メキシコご訪問に際し(平成18年)

皇太子殿下の記者会見

ご訪問国:メキシコ

ご訪問期間:平成18年3月15日~3月21日

会見年月日:平成18年3月10日

会見場所:東宮御所

記者会見をなさる皇太子殿下
(写真:宮内庁)
<宮内記者会代表質問>
問1 14年振りに訪問されるメキシコの印象と訪問に当たっての抱負をお聞かせください。水フォーラムに臨むお気持ち,環境問題への思いを併せてお示しください。
皇太子殿下

この度,フォックスメキシコ国大統領からメキシコ市で開催される,第4回世界水フォーラムへの参加のご招待を頂き,メキシコ国を訪問できることを大変うれしく思います。私のメキシコ国への訪問は,昭和57年,平成4年に続いて3回目になります。

私が初めてメキシコに触れる機会を持ったのは,昭和45年の大阪の万国博覧会の時で,メキシコのパビリオンを訪れた時だったと思います。事前に今の両陛下からメキシコの歴史・文化についてのお話を伺っていましたので,メキシコの歴史や文化に関する展示には殊に興味を持ったように思います。パビリオンには,紀元前1250年ごろから紀元前後にかけて栄えたオルメカ文明の有名な巨石人頭像や,マヤやテオティワカンの遺跡に関する展示もあり,メキシコの歴史が石の文化であるということを子どもなりに関心を持ったように記憶しています。また,パビリオンの入口では,メキシコの音楽も演奏され,その明るさが印象的でした。
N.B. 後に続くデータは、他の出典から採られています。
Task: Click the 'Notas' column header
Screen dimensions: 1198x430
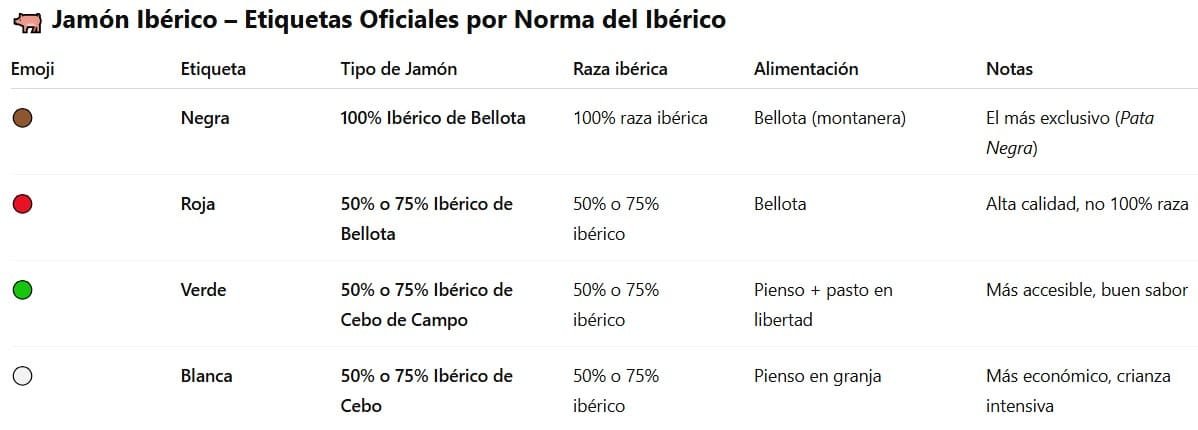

実際にメキシコを過去2回にわたって訪れてみて,メキシコの持つ文化や歴史,社会の多様性,そして人々の持つ明るさとバイタリティーが強く印象に残りました。

また,多くの日系人の方々からも温かく迎えていただいたことや,メキシコ市郊外の保養地であるクエルナバカのカテドラルで発見された日本の長崎での26聖人殉教の壁画を目にしたことなどを通して,日本とメキシコとのつながりを目の当たりにしました。なお,私も幾度かお会いしましたが,日本のバイオリン奏者である黒沼ユリ子さんが長い年月にわたりメキシコの子どもたちへのバイオリンの教育に努めておられることはとてもすばらしいことだと思います。ここにも,日本とメキシコとの結び付きを感じます。全体にメキシコの人々の日本への関心の高さや期待のようなものを各所で感じました。
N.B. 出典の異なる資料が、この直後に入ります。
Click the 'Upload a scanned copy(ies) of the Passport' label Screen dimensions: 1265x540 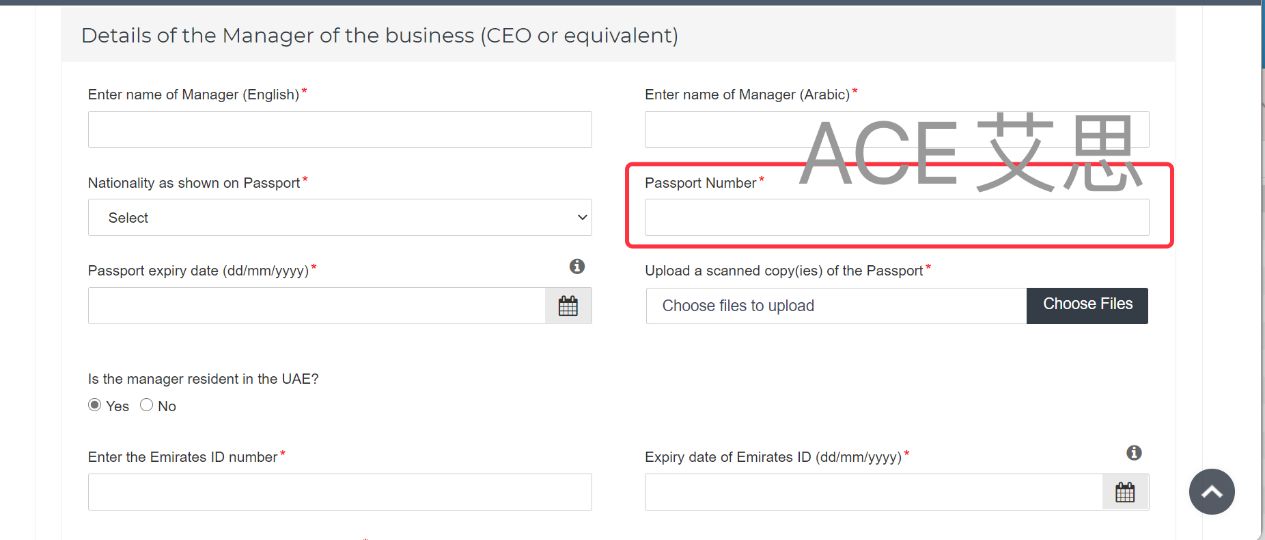(784, 270)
更に言えば,前回メキシコを訪れた際には,メキシコ料理を何種類か賞味しましたが,タコスを始めトウモロコシを使った料理が多かったのが印象的でした。いずれもとてもおいしく感じられました。食べ物は優れてその国の文化を表していると思いますが,メキシコは改めてトウモロコシの文化であるということを思いました。

今回の訪問は日数が限られていますが,できるだけ多くの方々とお会いし,相互に理解を深め,また,メキシコという国についても更に理解を深めていきたいと思っています。また,今回は特に水フォーラムへのご招待でもありますので,この機会にメキシコが取り組んでいる様々な水問題についても理解を深めたいと思います。併せて,以前から関心のあるマヤ文明についても,視察を通して多くのことを学びたいと考えています。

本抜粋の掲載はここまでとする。